- [HOW TO COMPLETE THIS TASK]: Filter the material below down to the lines containing the word "agent".

- [STUDY MATERIAL]:

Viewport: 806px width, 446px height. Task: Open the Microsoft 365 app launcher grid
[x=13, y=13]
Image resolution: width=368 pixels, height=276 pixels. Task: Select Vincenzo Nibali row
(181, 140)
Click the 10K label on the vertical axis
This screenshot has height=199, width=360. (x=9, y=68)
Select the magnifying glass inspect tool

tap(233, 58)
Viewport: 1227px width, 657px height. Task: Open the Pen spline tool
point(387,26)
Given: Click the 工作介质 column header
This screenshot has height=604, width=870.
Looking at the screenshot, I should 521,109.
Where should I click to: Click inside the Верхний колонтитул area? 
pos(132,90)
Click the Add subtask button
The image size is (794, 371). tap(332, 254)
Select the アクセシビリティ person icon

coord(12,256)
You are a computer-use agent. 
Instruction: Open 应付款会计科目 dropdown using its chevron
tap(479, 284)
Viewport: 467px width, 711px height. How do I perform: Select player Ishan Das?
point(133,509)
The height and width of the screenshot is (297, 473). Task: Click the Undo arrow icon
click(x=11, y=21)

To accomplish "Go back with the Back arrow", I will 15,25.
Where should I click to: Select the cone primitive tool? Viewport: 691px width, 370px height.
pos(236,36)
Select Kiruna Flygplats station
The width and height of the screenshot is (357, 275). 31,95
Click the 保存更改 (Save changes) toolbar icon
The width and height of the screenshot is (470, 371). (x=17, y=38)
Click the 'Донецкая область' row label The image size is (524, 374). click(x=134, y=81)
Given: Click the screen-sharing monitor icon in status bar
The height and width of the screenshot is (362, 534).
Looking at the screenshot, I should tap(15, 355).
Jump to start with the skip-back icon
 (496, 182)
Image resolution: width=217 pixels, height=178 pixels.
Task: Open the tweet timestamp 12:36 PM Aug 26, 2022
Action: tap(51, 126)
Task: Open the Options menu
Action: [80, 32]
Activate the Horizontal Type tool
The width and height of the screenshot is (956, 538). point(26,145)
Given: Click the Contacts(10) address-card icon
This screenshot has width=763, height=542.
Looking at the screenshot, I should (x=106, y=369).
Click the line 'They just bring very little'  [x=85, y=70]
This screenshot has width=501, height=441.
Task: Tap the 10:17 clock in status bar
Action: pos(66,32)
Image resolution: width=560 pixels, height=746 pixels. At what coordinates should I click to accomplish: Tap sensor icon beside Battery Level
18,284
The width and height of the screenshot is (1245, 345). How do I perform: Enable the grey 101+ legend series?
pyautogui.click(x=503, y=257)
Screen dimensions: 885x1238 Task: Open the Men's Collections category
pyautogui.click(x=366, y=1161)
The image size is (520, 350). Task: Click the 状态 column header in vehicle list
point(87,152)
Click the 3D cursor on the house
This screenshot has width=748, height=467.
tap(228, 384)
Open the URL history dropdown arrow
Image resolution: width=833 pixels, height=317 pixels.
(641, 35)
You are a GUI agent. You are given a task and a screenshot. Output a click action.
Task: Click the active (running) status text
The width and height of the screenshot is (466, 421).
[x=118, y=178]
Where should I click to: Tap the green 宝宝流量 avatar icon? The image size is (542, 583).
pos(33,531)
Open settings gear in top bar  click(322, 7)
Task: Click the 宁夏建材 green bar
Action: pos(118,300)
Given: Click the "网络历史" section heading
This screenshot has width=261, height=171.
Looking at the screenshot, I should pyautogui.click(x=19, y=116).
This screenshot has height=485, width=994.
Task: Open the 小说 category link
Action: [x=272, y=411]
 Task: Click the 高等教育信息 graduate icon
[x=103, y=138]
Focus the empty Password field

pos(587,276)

- [TASK OUTPUT]:
You are a computer-use agent. 
You are a GUI agent. You are given a task and a screenshot. Output a click action.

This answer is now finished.